◆ **DESCRIPTION OF THE TASK**
In the items below, from the line with "Click the Course information menu label" through the end, rewrite every line in full, shifting each coordinate in the answers by adding 85 to it. Leave the pictures out.

◆ **PROVIDED ENTRIES**
__________

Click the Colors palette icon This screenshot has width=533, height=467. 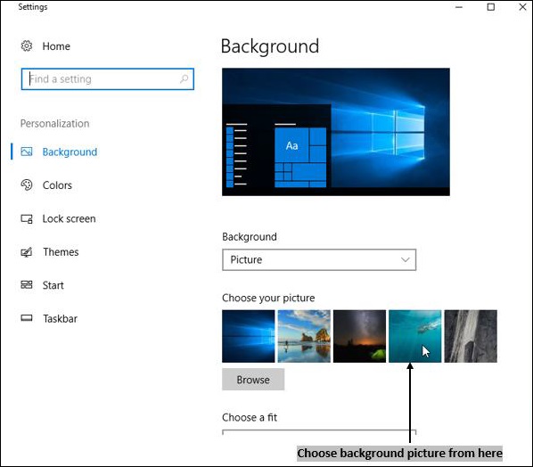pos(27,184)
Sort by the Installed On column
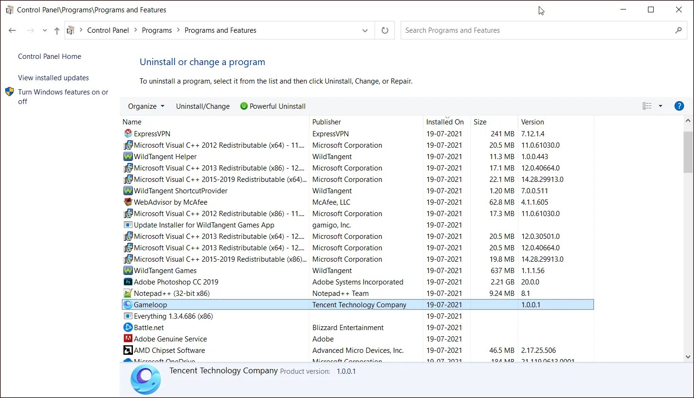The width and height of the screenshot is (694, 398). click(444, 122)
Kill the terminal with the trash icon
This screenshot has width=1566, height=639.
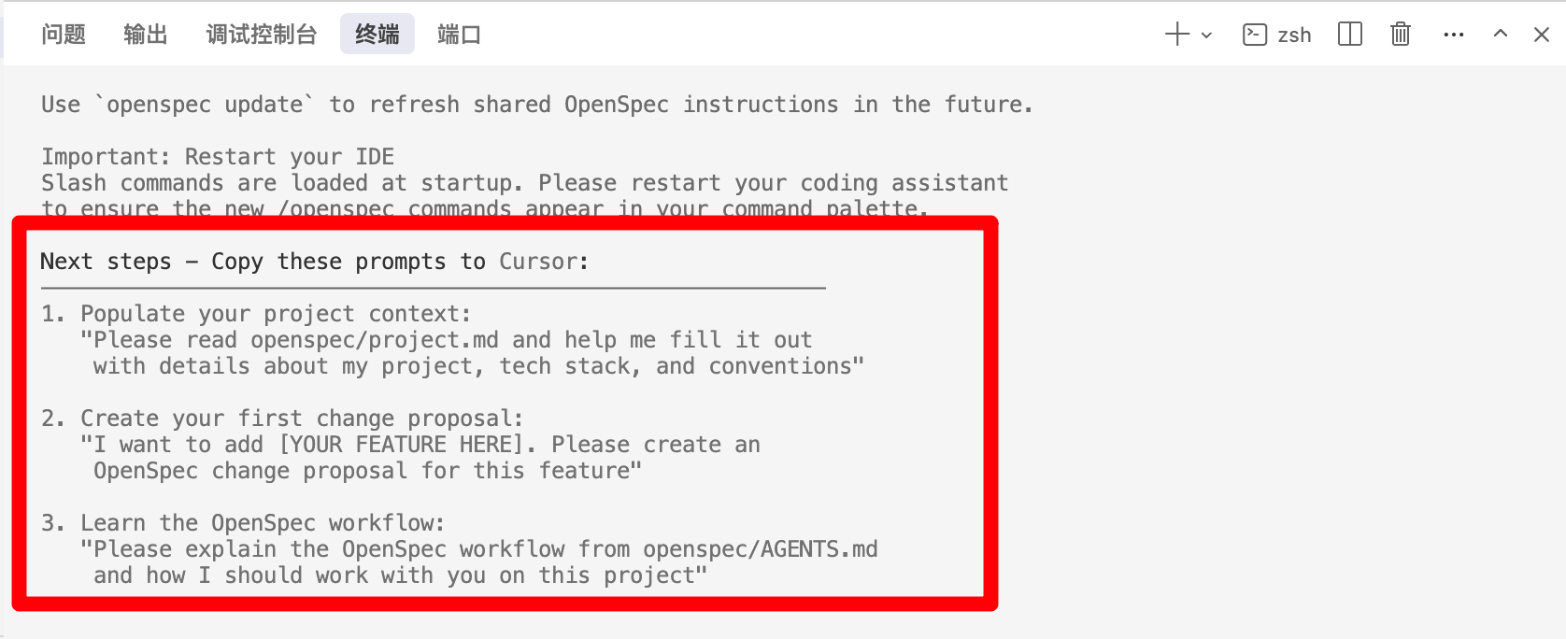pyautogui.click(x=1400, y=35)
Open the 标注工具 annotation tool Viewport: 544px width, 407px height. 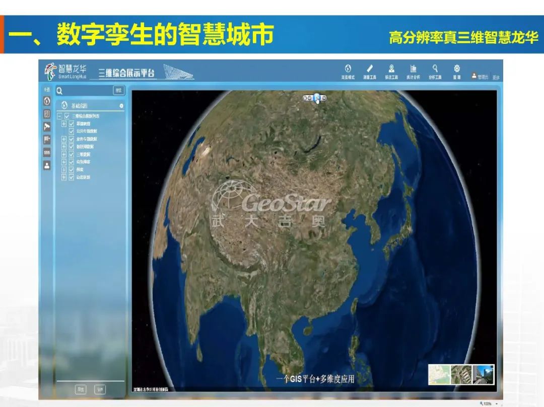tap(392, 70)
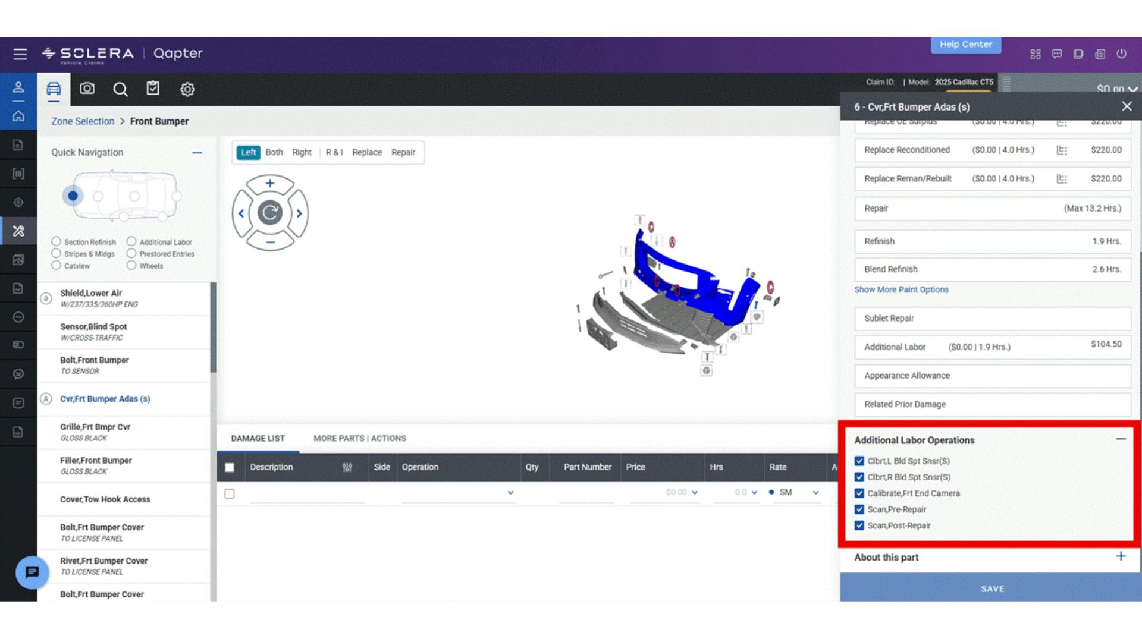Collapse the Additional Labor Operations section

tap(1121, 439)

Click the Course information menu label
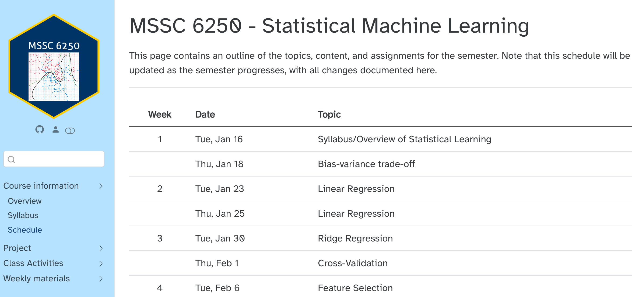point(41,186)
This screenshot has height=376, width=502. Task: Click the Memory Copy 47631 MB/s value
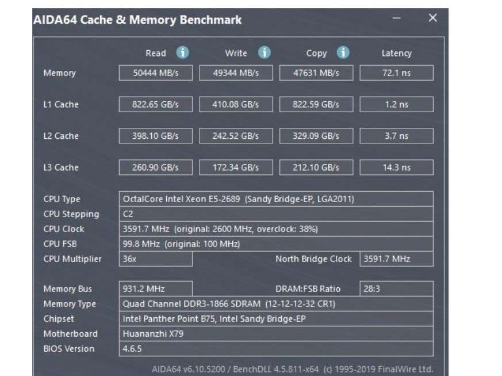pos(316,73)
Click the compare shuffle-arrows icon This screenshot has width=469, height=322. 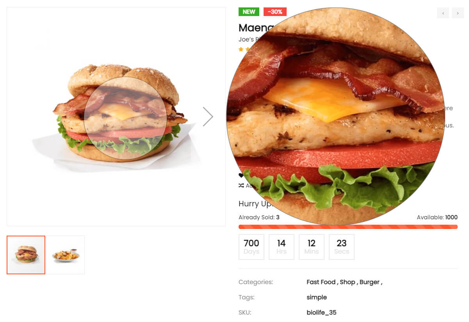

__________

◆ **EXERCISE SOLUTION**
Click the Course information menu label
point(126,271)
This screenshot has height=376, width=502. Task: Click the Memory Copy 47631 MB/s value
pos(401,158)
Click the compare shuffle-arrows icon This screenshot has width=469, height=322. 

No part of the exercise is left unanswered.